Descriptive Comparison Of Groups Flashcards
What does the term ‘exposure variable’ mean?
Often in research one of the variables in the study is thought of as the outcome variable of interest and this is usually a measure or marker of disease. You may also want to find out whether this outcome differs between different exposure groups, eg between smokers and non-smokers. In other words, you want to know about the association between outcome (disease) and exposure by comparing the amount of disease between exposure groups. The variable representing these exposure groups (eg smoking status) is known as the exposure variable.
What information can we gain from comparing the outcomes between exposure groups?
We can look at the association between outcome (eg disease) and exposure by comparing the amount of disease between exposure groups. The variable representing these exposure groups (eg smoking status) is known as the exposure variable. Looking at such associations helps us to identify risk factors for disease.
We can also look at associations between treatment and disease, for example, we may want to know whether platelet count differs between people on active treatment or placebo. In this case ‘treatment group’ is thought of as the exposure variable.
In a study looking at how smoking status affects disease rates what is the exposure variable and what is the outcome variable?
Smoking status is the exposure variable and disease is the outcome variable.
In a study looking at whether platelet count differs between people on active treatment or placebo what is considered to be the exposure variable and what is considered to be the outcome variable?
The outcome variable is platelet count and the exposure variable is treatment group.
What is the exposure variable sometimes referred to as?
The explanatory variable.
What is the outcome variable sometimes referred to as?
The response variable.
Describe the steps you would take in the descriptive comparison of a continuous outcome variable - for example ‘amongst survivors of lung cancer, does lung function differ between men and women?’
1) . Determine whether the outcome variable is normally distributed by drawing a histogram of either the whole sample or the two groups separately
2) . Compute summary measures for the two groups separately.

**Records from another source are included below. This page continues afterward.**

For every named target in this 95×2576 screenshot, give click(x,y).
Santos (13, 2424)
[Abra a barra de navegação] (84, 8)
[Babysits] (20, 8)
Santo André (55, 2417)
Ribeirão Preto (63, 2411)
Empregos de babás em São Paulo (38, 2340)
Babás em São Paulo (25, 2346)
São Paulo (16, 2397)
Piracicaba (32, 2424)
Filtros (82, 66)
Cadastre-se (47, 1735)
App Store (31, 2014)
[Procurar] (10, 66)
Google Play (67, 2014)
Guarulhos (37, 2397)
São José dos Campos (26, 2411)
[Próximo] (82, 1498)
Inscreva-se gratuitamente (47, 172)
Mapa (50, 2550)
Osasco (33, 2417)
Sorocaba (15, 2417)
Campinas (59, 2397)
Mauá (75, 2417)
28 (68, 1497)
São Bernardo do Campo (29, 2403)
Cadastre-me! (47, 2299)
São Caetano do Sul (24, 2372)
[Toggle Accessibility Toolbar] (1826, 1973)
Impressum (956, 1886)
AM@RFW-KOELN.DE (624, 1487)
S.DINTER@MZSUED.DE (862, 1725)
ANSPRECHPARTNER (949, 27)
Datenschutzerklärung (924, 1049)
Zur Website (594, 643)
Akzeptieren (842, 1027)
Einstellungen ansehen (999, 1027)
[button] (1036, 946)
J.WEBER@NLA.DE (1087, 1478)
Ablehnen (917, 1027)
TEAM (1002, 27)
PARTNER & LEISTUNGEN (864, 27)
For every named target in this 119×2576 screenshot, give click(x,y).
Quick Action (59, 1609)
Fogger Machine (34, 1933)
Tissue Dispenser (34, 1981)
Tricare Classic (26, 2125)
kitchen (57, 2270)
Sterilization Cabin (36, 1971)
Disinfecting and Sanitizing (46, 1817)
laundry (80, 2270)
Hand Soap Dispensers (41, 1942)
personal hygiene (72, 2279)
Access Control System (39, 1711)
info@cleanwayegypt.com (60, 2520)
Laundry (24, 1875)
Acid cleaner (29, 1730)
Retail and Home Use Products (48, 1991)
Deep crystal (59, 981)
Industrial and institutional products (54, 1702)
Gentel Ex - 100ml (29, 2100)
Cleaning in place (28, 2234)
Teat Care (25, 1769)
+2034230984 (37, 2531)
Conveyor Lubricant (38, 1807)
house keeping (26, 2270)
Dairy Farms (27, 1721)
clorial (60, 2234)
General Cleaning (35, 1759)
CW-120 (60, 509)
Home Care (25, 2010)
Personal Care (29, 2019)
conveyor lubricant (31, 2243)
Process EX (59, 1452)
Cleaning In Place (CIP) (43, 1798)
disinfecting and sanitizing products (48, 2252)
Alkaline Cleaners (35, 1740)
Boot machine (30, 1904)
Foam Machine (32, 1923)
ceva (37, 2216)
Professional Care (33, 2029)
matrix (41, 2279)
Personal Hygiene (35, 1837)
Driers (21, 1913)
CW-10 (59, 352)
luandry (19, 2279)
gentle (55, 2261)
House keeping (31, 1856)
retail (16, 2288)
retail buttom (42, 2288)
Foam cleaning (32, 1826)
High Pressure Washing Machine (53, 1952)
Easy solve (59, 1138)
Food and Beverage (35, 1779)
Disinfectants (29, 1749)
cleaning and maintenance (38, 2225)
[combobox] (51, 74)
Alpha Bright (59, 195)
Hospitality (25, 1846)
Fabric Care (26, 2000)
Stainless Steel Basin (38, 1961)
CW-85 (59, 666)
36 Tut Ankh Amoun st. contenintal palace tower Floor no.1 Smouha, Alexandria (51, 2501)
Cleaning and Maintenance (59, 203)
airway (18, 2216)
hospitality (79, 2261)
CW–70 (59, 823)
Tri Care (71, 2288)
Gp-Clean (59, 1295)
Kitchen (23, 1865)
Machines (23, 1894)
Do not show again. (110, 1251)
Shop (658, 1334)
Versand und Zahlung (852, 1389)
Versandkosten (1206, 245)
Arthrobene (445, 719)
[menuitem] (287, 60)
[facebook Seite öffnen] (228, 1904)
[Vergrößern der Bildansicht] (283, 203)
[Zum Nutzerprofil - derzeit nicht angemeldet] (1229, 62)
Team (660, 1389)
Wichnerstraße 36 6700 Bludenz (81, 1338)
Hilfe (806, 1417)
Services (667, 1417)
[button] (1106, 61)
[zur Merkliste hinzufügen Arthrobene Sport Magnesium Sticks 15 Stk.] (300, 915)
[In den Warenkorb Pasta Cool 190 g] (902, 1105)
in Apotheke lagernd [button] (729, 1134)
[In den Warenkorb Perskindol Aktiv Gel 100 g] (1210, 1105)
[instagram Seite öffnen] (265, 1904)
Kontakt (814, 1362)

If the outcome variable is normally distributed you will need to compute the mean and standard deviation in the two groups. If the outcome is not normally distributed then the 2 medians and their interquartile range can be represented.
3) . Compute a measure of effect. We now want some feel of how much higher one measure of an outcome variable is compared to another (i.e. some measure of effect). For normally distributed the measure of effect is the difference in means. This will normally be the mean in the exposed group minus the mean in the unexposed group.
We can calculate a 95% CI around the mean difference which tells us where the ‘true mean difference’ is likely to lie.
For non normal data we compute the difference in medians. The difference in medians is the median in the exposed group minus the median in the unexposed group. 95% confidence intervals around medians or difference in medians cannot be easily computed.
A confidence interval for the mean difference which spans 0 will always give a non-significant result.
How would we go about descriptive comparison of a continuous outcome variable if we have more than 2 exposure groups?
1) . First we must decide which group is going to be thought of as the unexposed group. This is often known as the reference or baseline group, and it is the group against which the other groups will be compared. If the exposure variable is ordered then we usually choose the lowest or highest group. It is also best avoiding groups with only a small number of people in.
2) . The mean difference (and 95% CI) is then calculated for each group (other than the reference group) in the usual way.
With more than 2 groups, the 95% CIs cannot be used to assess whether there is likely to be a true overall association or not. An appropriate hypothesis test would need to be carried out.
If an outcome is normally distributed what summary measures would you use?
The mean and standard deviation.
Is an outcome is not normally distributed what summary variables would you use?
The median and interquartile range.
How would you calculate the difference in means between two continuous outcome variables?
Difference in means = mean in the exposed group - mean in unexposed
How could we calculate where a true mean difference is likely to lie?
Calculate a 95% confidence interval for the mean difference.
What measure of effect between groups would be use for normally distributed data?
The difference in means.
What measure of effect between groups would we use for non- normally distributed data?
The difference in medians.
How would you go about descriptive comparison of a binary outcome variable? (E.g. does the proportion of people with disease differ between smokers and non-smokers)
1). Compute the descriptive statistics (proportions/percentages). For cross-sectional and cohort studies we are interested in whether there is a difference in risk of developing disease in each of the exposure groups. This data can therefore be summarised by computing the percentage or proportion with disease in the exposed or unexposed groups separately. The proportion with disease in a cross-sectional study can be thought of as the risk of disease.
To calculate the percentage or proportion with disease in the exposed and unexposed groups we can create a cross-tabulation which shows how many diseased and disease-free individuals there are for smokers and non-smokers separately, as well as for the whole sample.
Risk in whole sample population = number of people with disease / total number of people in study population
Risk in exposed group = diseased in exposed group / total number in exposed group
This would not work for a case-controlled study because in case-controlled studies the number of individuals with and without disease is fixed by the investigators, rather than relying on the prevalence and incidence of a disease. Instead, you should present the proportion of each exposure group within each outcome group (row percentages).
2). We then need to compute a measure of effect. There are three common measures of effect used for a binary outcome, risk difference, risk ratio or odds ratio.